Data
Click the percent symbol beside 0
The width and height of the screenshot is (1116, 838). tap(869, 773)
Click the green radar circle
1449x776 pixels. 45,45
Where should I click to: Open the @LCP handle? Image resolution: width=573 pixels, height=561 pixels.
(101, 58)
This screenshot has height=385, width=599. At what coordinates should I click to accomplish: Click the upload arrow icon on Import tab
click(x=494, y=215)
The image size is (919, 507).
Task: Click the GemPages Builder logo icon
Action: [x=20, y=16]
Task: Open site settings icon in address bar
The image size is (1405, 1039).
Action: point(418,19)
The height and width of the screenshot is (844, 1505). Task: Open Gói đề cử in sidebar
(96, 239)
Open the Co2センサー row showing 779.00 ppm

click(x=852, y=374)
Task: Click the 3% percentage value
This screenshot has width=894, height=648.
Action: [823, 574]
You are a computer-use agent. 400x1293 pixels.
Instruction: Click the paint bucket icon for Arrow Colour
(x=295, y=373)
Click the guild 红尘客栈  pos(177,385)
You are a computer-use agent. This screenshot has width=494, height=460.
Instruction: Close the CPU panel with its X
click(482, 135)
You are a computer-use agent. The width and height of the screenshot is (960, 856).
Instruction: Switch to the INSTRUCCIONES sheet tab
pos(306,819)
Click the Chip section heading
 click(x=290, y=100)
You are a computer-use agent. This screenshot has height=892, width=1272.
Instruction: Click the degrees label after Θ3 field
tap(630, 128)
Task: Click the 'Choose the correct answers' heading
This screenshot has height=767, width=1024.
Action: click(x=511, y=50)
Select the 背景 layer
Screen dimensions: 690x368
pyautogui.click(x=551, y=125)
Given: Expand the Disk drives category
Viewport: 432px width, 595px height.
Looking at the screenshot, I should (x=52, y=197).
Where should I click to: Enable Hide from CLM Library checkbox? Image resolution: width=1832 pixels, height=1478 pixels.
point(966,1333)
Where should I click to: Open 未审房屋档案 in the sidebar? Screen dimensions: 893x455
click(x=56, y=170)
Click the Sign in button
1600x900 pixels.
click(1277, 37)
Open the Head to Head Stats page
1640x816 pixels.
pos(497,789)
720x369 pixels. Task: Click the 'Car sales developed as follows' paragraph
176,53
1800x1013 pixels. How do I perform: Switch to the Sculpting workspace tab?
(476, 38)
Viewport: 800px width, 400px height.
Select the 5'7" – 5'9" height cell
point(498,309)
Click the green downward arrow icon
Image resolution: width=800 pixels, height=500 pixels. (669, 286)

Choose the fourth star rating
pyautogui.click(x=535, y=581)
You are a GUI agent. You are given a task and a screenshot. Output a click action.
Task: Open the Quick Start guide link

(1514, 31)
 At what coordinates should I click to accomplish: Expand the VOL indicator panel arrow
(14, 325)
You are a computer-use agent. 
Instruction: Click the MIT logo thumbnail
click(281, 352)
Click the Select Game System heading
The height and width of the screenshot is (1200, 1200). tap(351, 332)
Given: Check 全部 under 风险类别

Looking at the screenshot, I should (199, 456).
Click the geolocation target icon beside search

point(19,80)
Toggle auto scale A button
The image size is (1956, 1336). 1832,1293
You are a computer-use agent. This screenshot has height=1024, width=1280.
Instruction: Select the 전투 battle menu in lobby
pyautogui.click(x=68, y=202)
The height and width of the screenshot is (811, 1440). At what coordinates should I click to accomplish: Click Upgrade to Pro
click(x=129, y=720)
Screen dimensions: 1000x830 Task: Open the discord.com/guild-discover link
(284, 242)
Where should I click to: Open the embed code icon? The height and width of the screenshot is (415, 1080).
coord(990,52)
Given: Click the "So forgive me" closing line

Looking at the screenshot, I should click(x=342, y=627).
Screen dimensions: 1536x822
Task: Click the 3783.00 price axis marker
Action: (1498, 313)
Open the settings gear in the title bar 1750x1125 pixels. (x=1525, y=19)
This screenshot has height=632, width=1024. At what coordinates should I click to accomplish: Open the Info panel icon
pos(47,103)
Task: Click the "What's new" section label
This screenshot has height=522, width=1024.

Instructions for the task
The full set of entries must be restated exactly, with none omitted.

Expected answer
Click the percent symbol beside 0
The width and height of the screenshot is (1116, 838). tap(869, 773)
Click the green radar circle
1449x776 pixels. 45,45
Where should I click to: Open the @LCP handle? Image resolution: width=573 pixels, height=561 pixels.
(101, 58)
This screenshot has height=385, width=599. At what coordinates should I click to accomplish: Click the upload arrow icon on Import tab
click(x=494, y=215)
The image size is (919, 507).
Task: Click the GemPages Builder logo icon
Action: [x=20, y=16]
Task: Open site settings icon in address bar
The image size is (1405, 1039).
Action: point(418,19)
The height and width of the screenshot is (844, 1505). Task: Open Gói đề cử in sidebar
(96, 239)
Open the Co2センサー row showing 779.00 ppm

click(x=852, y=374)
Task: Click the 3% percentage value
This screenshot has width=894, height=648.
Action: [823, 574]
You are a computer-use agent. 400x1293 pixels.
Instruction: Click the paint bucket icon for Arrow Colour
(x=295, y=373)
Click the guild 红尘客栈  pos(177,385)
You are a computer-use agent. This screenshot has width=494, height=460.
Instruction: Close the CPU panel with its X
click(482, 135)
You are a computer-use agent. The width and height of the screenshot is (960, 856).
Instruction: Switch to the INSTRUCCIONES sheet tab
pos(306,819)
Click the Chip section heading
 click(x=290, y=100)
You are a computer-use agent. This screenshot has height=892, width=1272.
Instruction: Click the degrees label after Θ3 field
tap(630, 128)
Task: Click the 'Choose the correct answers' heading
This screenshot has height=767, width=1024.
Action: click(x=511, y=50)
Select the 背景 layer
Screen dimensions: 690x368
pyautogui.click(x=551, y=125)
Given: Expand the Disk drives category
Viewport: 432px width, 595px height.
Looking at the screenshot, I should (x=52, y=197).
Where should I click to: Enable Hide from CLM Library checkbox? Image resolution: width=1832 pixels, height=1478 pixels.
point(966,1333)
Where should I click to: Open 未审房屋档案 in the sidebar? Screen dimensions: 893x455
click(x=56, y=170)
Click the Sign in button
1600x900 pixels.
click(1277, 37)
Open the Head to Head Stats page
1640x816 pixels.
pos(497,789)
720x369 pixels. Task: Click the 'Car sales developed as follows' paragraph
176,53
1800x1013 pixels. How do I perform: Switch to the Sculpting workspace tab?
(476, 38)
Viewport: 800px width, 400px height.
Select the 5'7" – 5'9" height cell
point(498,309)
Click the green downward arrow icon
Image resolution: width=800 pixels, height=500 pixels. (669, 286)

Choose the fourth star rating
pyautogui.click(x=535, y=581)
You are a GUI agent. You are given a task and a screenshot. Output a click action.
Task: Open the Quick Start guide link

(1514, 31)
 At what coordinates should I click to accomplish: Expand the VOL indicator panel arrow
(14, 325)
You are a computer-use agent. 
Instruction: Click the MIT logo thumbnail
click(281, 352)
Click the Select Game System heading
The height and width of the screenshot is (1200, 1200). tap(351, 332)
Given: Check 全部 under 风险类别

Looking at the screenshot, I should (199, 456).
Click the geolocation target icon beside search

point(19,80)
Toggle auto scale A button
The image size is (1956, 1336). 1832,1293
You are a computer-use agent. This screenshot has height=1024, width=1280.
Instruction: Select the 전투 battle menu in lobby
pyautogui.click(x=68, y=202)
The height and width of the screenshot is (811, 1440). At what coordinates should I click to accomplish: Click Upgrade to Pro
click(x=129, y=720)
Screen dimensions: 1000x830 Task: Open the discord.com/guild-discover link
(284, 242)
Where should I click to: Open the embed code icon? The height and width of the screenshot is (415, 1080).
coord(990,52)
Given: Click the "So forgive me" closing line

Looking at the screenshot, I should click(x=342, y=627).
Screen dimensions: 1536x822
Task: Click the 3783.00 price axis marker
Action: (1498, 313)
Open the settings gear in the title bar 1750x1125 pixels. (x=1525, y=19)
This screenshot has height=632, width=1024. At what coordinates should I click to accomplish: Open the Info panel icon
pos(47,103)
Task: Click the "What's new" section label
This screenshot has height=522, width=1024.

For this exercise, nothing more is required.